La pièce se passe dans la patrie, à la fin d'une guerre interminable. Jeanne D'arc et Gilles de Ray, en Armures, chevauchent ensemble lors du siège d'Orléans, pendant la guerre de Cent Ans. L'intimité du dialogue est projetée sur grand écran. L'image filmée en gros plan de deux acteurs qui se dandinent, comme sur des chevaux, et échangent des jeux de regards cinématographiques devant la toile de fond d'une contre-plongée dans les arbres d'Automne qui défilent au dessus de leurs têtes. Il y a une fascination mutuelle. Jeanne admire le glorieux maréchal qui lui apparaît le seul à l'accepter comme elle est. Gilles admire cette fille du peule, énergique et authentique, à l'androgynie attirante. Les mots qui sont échangés parlent du courage, de l'engagement et de la Foi. La lâcheté y est le pire de tous les défauts. Mais jusqu'où aller ? Sur cette Toile de l'Histoire, leur histoire ensemble sera suivie de leurs histoires individuelles. L'histoire de Jeanne dans une première partie : "Roses" étant mise en parallèle avec celle de Gilles, dans une deuxième partie : "Sang". Une construction dramaturgique qui s'opère comme un jeu de miroirs et de négatifs ou les deux figures seront broyés entre les dents de l'engrenage qu'ils ont mis en place par leur engagement. Jeanne veut sauver la France dans une recherche de lumière, Gilles voudra sortir des règles sociales et des cadres imposés dans l'exploration de sa part d'ombre. Héros ou meurtriers ils donnent leur vie, et leur honneur pour des causes plus grandes qu'eux.

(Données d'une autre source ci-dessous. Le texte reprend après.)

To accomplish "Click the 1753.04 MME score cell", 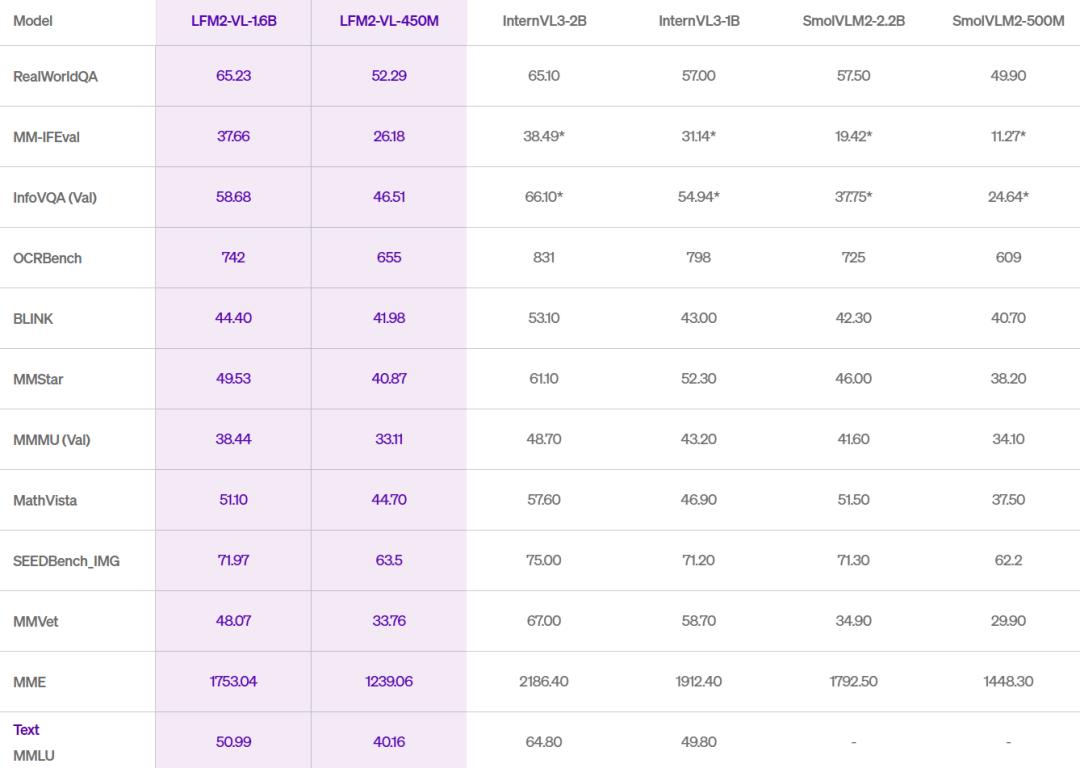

Des personnages qui vont au bout de leur Foi et de leur désir. Des jusqu'au-boutistes qui, par leur histoire, démasquent les pouvoirs totalitaires de l'Eglise Catholique sur les images, les âmes, les esprits et la société (dans laquelle le juridique devient une recherche manichéenne du bien et du mal et de ses figures symboliques : la vierge et le diable). Les germes de l'extrémisme sont ici suggérés dans le principe même de la Foi.

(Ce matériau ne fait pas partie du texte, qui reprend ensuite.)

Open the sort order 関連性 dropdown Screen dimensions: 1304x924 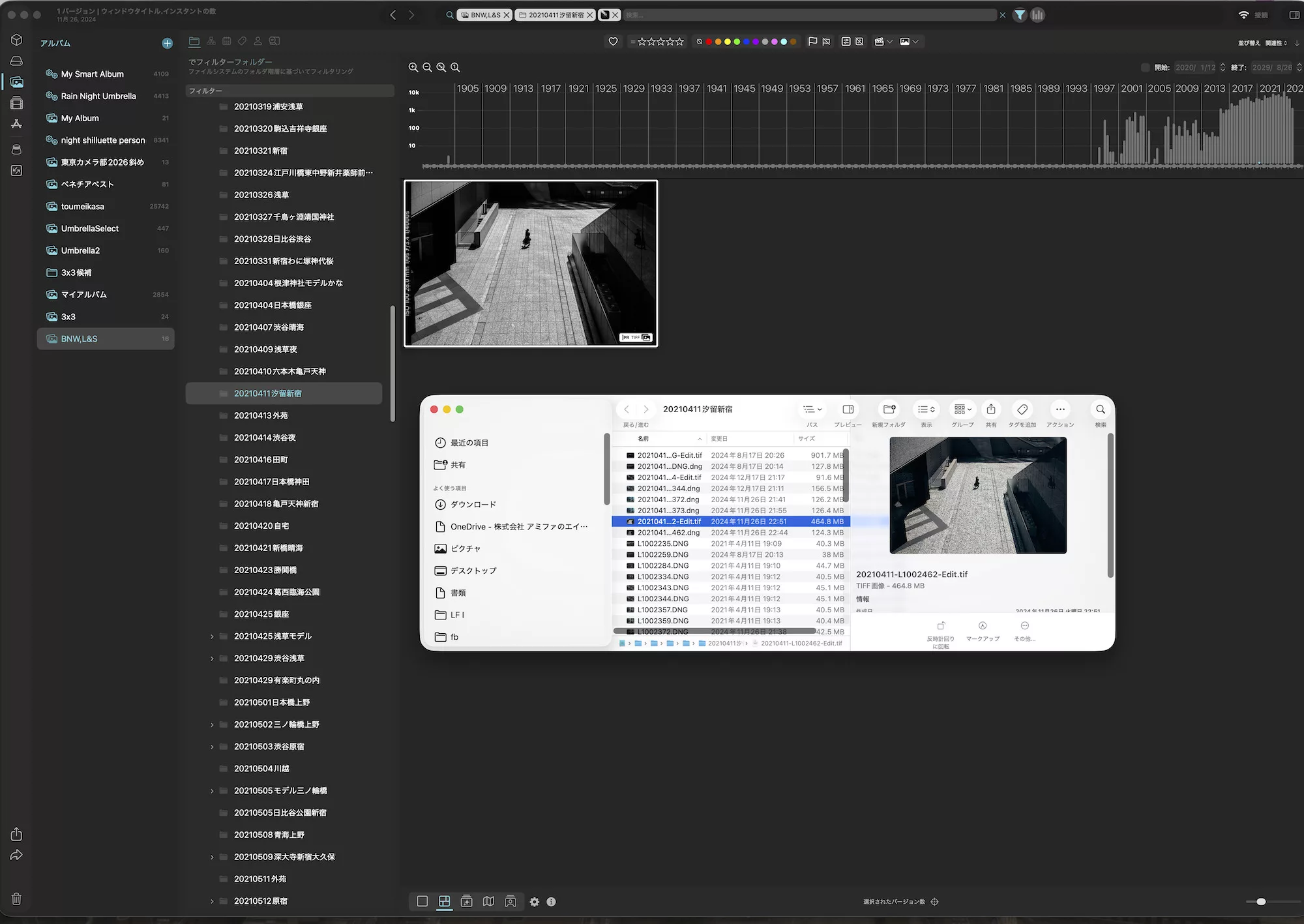[x=1275, y=43]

Un parallèle entre le moyen-Age et le présent d'une Europe en fin de cycle. Tom Lanoye à écrit le texte à la demande de Guy Cassier spécialement pour le festival d'Avignon. Avec "Sang et Roses", la compagnie Toneelhuis, poursuit son étude passionnante sur le pouvoir politique et ses excès, ses perversions. On retrouve ce même vocabulaire scénique constaté avec "Mephisto for ever" vu en 2007 à Avignon : Un parallèle entre scènes publiques et scène privés, Intérieurs et extérieurs, mis en évidence par les registres de jeu, la vidéo, l'espace sonore et la musique interprétée en direct (ici composée par Dominique Pauwels et chantée par le Choeur du Collegium vocale de Gand).
Le théâtre de Guy Cassier s'intéresse à l'histoire de l'Europe à travers une analyse des discours qui s'y développent et des forces sociaux politiques qui s'y affrontent. Derrière des images de notre passé c'est une analyse du présent de notre époque. Pourtant, alors que j'avais beaucoup aimé "Mephisto for ever" je suis un peu décu par la portée émotionnelle de ces signes. Le travail dramaturgique est poussé et passionnant mais la mise en scène me semble un peu tiède. J'aurais eu envie de tellement plus de flamboiements et de cruautés. D'une utilisation plus audacieuse de la cours d'honneur. Allez-y quand même !
"Sang et Roses" de Guy Cassier avec : Katelijne Damen, Stefaan Degand, Abke Haring, Han Kerckhoffs, Johan Leysen, Johan Van Assche et Jos Verbist. En flammand surtitré en français, du 8 au 12 Février 2012 au théâtre de l'Odéon, Paris.